= Beginning of Section =

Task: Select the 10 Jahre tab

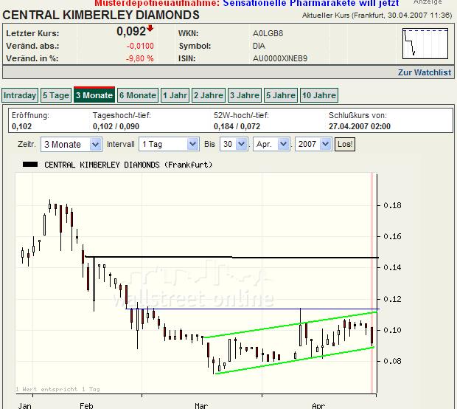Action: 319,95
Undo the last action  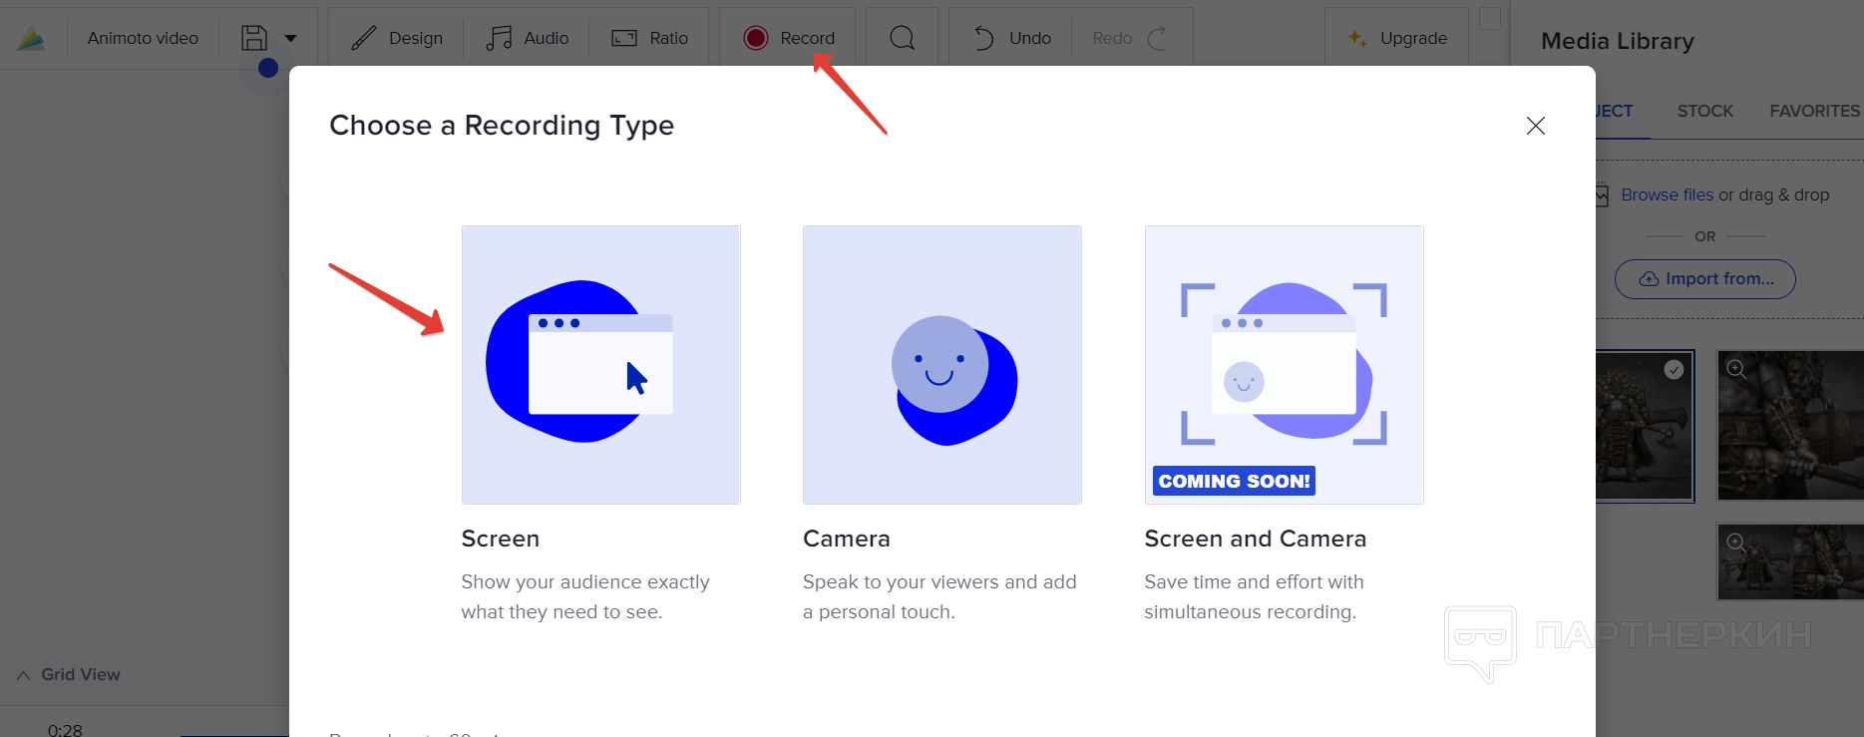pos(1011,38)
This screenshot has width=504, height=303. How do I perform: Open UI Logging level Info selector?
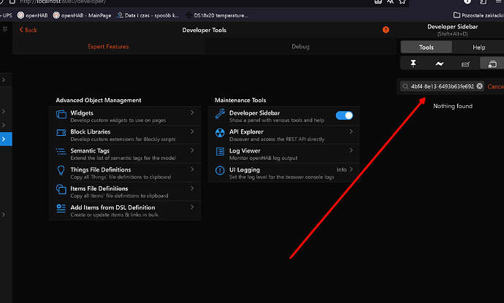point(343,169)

= End of Section =

WHAT IS NEEDED
Each line from the one containing "This screenshot has" through the end of the records above is to be retyped exactly, with the pictures omitted and nothing added.

EXERCISE SOLUTION
This screenshot has width=504, height=303. How do I perform: Open UI Logging level Info selector?
point(343,169)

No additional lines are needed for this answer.